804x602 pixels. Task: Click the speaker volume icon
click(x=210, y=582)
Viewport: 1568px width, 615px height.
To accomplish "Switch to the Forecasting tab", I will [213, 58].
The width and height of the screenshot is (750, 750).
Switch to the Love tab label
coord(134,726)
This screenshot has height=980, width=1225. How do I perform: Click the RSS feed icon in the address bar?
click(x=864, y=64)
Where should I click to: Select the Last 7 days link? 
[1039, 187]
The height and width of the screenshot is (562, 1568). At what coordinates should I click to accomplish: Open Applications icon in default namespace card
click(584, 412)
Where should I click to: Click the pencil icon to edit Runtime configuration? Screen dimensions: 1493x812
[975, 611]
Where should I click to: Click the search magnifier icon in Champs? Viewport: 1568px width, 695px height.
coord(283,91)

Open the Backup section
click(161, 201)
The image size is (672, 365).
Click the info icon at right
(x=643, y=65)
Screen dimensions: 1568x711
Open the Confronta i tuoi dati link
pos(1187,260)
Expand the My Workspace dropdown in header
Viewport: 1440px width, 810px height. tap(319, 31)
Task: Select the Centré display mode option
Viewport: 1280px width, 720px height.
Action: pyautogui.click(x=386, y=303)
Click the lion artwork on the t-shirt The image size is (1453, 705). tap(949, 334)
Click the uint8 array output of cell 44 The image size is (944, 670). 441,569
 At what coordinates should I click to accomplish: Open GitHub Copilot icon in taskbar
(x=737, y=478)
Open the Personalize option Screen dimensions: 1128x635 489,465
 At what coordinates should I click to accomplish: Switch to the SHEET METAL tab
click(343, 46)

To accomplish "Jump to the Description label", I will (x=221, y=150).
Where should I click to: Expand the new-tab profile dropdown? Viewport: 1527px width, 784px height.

→ **DIRECTIONS FOR THIS TASK**
Starting at the line that contains "Task: Select the Centré display mode option" and continuing through the last of the entries above, lay out each line as one string in a JSON list, leaving out blank lines.

→ **SOLUTION TO THIS TASK**
[
  "Task: Select the Centré display mode option",
  "Viewport: 1280px width, 720px height.",
  "Action: pyautogui.click(x=386, y=303)",
  "Click the lion artwork on the t-shirt The image size is (1453, 705). tap(949, 334)",
  "Click the uint8 array output of cell 44 The image size is (944, 670). 441,569",
  " At what coordinates should I click to accomplish: Open GitHub Copilot icon in taskbar",
  "(x=737, y=478)",
  "Open the Personalize option Screen dimensions: 1128x635 489,465",
  " At what coordinates should I click to accomplish: Switch to the SHEET METAL tab",
  "click(343, 46)",
  "To accomplish \"Jump to the Description label\", I will (x=221, y=150).",
  "Where should I click to: Expand the new-tab profile dropdown? Viewport: 1527px width, 784px height."
]